Something happened to Thanksgiving a few years ago and it hasn’t fully recovered.
I don’t mean this in a way that’s specific to one family or one political moment. It’s a pattern that shows up in surveys, in therapists’ offices, in the stories people tell when they’re asked about their relationships. The dinner table got harder. The family group chat got quieter. The friendships where politics was always somewhere in the background started moving it to the foreground.
And some of those friendships ended. Some of those families divided. That’s not nothing.
What the Research Actually Shows
There’s a term researchers use — “affective polarization” — that describes something specific and important. It’s not just that people disagree politically. They always have. It’s that people on opposite sides of the divide have developed deep, personal dislike and distrust for each other as human beings. The numbers on this are genuinely striking. Large percentages of both Democratic and Republican voters describe members of the other party as dishonest, closed-minded, and immoral. Significant shares say they’d be bothered if their child married someone from the opposing party. These numbers have risen sharply over the past decade and show few signs of plateauing. What this means practically is that politics has moved from being a topic of disagreement into being a lens through which people evaluate each other’s basic character. And when you’re judging someone’s character, ordinary social tolerance gets much harder.

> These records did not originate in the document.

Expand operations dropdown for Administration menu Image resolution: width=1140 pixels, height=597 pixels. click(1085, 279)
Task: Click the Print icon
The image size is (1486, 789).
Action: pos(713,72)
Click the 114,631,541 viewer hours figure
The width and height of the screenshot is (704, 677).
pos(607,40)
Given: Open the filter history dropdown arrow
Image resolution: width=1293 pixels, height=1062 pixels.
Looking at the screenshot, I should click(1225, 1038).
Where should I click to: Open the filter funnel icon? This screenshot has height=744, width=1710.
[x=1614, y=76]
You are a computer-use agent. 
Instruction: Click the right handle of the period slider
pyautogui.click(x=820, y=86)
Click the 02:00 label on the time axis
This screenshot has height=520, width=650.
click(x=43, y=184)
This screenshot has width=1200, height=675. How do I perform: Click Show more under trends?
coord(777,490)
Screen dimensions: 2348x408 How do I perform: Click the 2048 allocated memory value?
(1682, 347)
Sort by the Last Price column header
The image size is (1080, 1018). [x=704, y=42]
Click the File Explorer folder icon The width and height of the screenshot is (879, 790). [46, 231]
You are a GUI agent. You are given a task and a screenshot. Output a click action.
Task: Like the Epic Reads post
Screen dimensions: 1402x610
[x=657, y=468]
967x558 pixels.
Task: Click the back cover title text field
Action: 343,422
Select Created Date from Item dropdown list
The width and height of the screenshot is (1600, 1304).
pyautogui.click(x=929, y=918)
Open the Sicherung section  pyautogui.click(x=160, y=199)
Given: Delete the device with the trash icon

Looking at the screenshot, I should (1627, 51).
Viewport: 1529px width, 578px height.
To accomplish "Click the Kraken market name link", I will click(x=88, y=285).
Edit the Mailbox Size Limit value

How It Actually Shows Up in Real Life
The pattern that comes up most often is something like this: a political post on social media. A pushback comment from someone you know in real life. An exchange that escalates faster online than it would have in person. Something said that couldn’t easily be unsaid. A relationship that comes out of the interaction subtly changed.
Social media doesn’t cause polarization, but it accelerates it in specific ways. It removes the social friction that in-person interaction provides — the cues that tell you when to soften, when to pull back, when the person in front of you is genuinely hurting. It surfaces the most extreme version of the other side. And because platforms are designed to maximize engagement, the content that provokes emotional reaction — usually outrage — gets amplified.
Outside social media, there’s a longer-term physical sorting happening. Americans increasingly live near people who vote like them, go to church with people who think like them, and consume media that confirms what they already believe. The spaces where people with different political orientations had to encounter each other as whole, complicated humans — local civic organizations, neighborhood schools with genuine economic diversity, mixed-community churches — have contracted.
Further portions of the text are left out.